池高男裹着被子坐在软榻上,目光越过窗户,看着被雨打湿的批把叶。
“公子,调制好了。”妙染端了一碗药过来,面色担忧,“公子要毒药做什么呢?”
今日早晨,丘老板走了之后,公子叫她调制一碗毒药。
池高男把细白的瘦手从被子里伸出来,“给我吧。”
妙染把药碗放他手内,只见对方接过之后,抬眼瞧自己,随后,把药碗放在小案桌上。
“你去忙吧。”池高男把手缩回被子里。
妙染离开。
池高男才将手伸出来,端着药碗,把毒药喝了。
他暂时还不想在别人面前暴露自己能化解毒药的事。
毒药在胃里化开,池高男瞬间觉得精神气爽。
他抖抖肩,把被子抖了下去,活动活动脖子,赞叹,“不愧是女主,炼制的毒药不仅好喝,还特得劲。”
池高男深深吸了一口气,往门口走去。
“嘎吱~”打开门。
池高男站在门口,故意对着束川的房门喊,“壮牛准备些礼物,我们要去安陵王府道谢。”
“啊?”壮牛从偏房跑出来,“公子,你说去哪?”
另一边,束川正在房内研究兵法,闻言,走到门边,侧耳静听外面的声音。
听到池高男说:“去安陵王府,快点收拾收拾。”
与此同时,门外有“咚咚……”敲门的声。
接着,隔门响起池高男的声音,“束川兄,我要去安陵王府登门道谢,你要一起去吗?看你好像还挺欣赏安陵王的。”
束川:“……不去。”
池高男:“……哦……好吧。”
又对着壮牛道:“快点,我们要在一盏茶的时间赶到安陵王府,不然安陵王就寝了。”
束川:……本王倒也不会睡那么早。
不过在一盏茶的时间赶到安陵王府,有点难度。
束川连忙翻窗离开听风园,飞檐走壁赶回安陵王府。
池高男带着壮牛从狗洞钻出来,慢悠悠地走。
壮牛抱着三个礼盒,一脸懵逼,“公子,方才你说要在一盏茶的时间赶到安陵王府,但你现在又走得那么慢,一个时辰都走不到啊。”

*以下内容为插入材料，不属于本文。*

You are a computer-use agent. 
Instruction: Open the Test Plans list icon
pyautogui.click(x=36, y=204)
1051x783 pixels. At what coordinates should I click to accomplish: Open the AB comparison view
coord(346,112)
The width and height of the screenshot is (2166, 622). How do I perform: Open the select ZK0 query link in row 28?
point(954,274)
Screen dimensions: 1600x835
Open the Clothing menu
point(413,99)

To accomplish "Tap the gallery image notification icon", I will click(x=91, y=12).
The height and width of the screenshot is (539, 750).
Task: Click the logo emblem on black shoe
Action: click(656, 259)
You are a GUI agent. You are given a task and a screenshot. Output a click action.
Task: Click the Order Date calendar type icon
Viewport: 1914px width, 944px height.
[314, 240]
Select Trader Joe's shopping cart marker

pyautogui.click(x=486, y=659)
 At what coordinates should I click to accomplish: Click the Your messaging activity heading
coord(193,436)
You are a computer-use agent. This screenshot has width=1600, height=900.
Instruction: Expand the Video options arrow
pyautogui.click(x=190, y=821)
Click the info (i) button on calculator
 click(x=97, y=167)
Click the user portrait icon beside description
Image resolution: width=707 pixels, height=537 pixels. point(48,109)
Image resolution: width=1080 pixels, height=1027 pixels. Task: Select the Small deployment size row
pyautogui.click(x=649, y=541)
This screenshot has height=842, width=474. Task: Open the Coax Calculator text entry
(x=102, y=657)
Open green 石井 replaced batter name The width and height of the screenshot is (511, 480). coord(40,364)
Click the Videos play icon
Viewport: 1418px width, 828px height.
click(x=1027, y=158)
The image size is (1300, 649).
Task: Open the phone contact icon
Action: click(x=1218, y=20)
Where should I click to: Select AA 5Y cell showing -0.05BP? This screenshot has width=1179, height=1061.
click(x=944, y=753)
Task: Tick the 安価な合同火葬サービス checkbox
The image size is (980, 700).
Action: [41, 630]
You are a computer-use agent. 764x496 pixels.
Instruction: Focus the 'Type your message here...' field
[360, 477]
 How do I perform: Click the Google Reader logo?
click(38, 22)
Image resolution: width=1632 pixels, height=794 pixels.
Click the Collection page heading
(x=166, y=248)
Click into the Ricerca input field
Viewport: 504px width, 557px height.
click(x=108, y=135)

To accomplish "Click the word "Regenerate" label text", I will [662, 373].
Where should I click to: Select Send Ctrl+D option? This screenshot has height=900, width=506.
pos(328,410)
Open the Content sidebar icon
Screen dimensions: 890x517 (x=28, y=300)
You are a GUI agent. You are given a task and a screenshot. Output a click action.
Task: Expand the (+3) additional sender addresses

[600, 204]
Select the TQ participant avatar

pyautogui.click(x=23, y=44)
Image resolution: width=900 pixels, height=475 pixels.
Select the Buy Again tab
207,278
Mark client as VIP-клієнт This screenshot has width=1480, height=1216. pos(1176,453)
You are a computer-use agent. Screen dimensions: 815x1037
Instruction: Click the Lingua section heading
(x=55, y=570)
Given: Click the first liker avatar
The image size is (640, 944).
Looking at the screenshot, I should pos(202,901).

池高男笑道:“我说的一盏茶到安陵王府不是我们,是别人。”
壮牛:“啊?谁啊?”
池高男哈哈大笑,没有回答。
就是不知道他本人会不会真的一盏茶的功夫赶回去。
59 登门拜访
不到一盏茶的时间,萧云谏用最快的速度赶到了安陵王府。
他一头扎进卧房卸掉伪装,脱掉灰色衣服,挑了一件最钟意的白衣,快速打理。
完毕,他来到前厅坐定,等待某人登门道谢。
坐下那一刻,他吐了口气。
真累。
但,还是挺直了腰板,准备某人的到来。
钱管家端了杯茶过来,放在桌子上,“王爷请喝茶。”
萧云谏淡淡“嗯”了声。
钱管家慢慢后退离开,没走几步,听到王爷喊。
“站住!”
钱管家一愣,回过头,“王爷有何吩咐?”
萧云谏面无表情,目不斜视,“本王衣冠如何?”
钱管家抬头,谨慎地用眼神上下打量自家王爷,“王爷人中龙凤,仪表堂堂。”
萧云谏瞄他,语气严肃,“你可看仔细了?”
钱管家寻思着,王爷急急忙忙回府,又换上新衣,想必要见什么大人物。
他眯着眼,又看了看,“王爷您的玉冠不太正,可以”调调……
话在前半句,他家王爷急忙抬手调玉冠。
钱管家:“宫绦系有折痕,该顺顺。”
他家王爷马上调整。
钱管家:“靴子底纹沾了土。”
他家王爷大手一挥,“给本王拿双新鞋!”
门口站立的下人忙不迭跑去拿鞋。
一番重新整理,他的衣着终于一丝不茍,把人遣散,他端坐在前厅等待某人到来。
时间在他挺直的腰板中慢慢流逝,那腰都挺累了,某人还没来。
萧云谏唤来管家,“可有人来访?”
钱管家弯腰答,“回王爷,今日有不少人来拜访,这是他们的拜帖。”
将拜帖呈上去。
萧云谏扫了眼拜帖,没看到想看的那张。
“还有其他人吗?”
钱管家:“没有了,今日就这些人。”
萧云谏摆手,“退下吧。”
钱管家转身离开,走到院中,听到王爷大喊,“你去门口守着,若有人来访,速速来报。”
钱管家老胳膊老腿忙不迭跑走:我倒要看看谁这么大的面子让王爷这样等?
萧云谏在前厅喝了五泡茶,约莫过了两个时辰,某人还没来。
“嘭!”萧云谏重重把茶盏放在桌面上,眉心拧紧。
可恶的某人!
到底还来不来!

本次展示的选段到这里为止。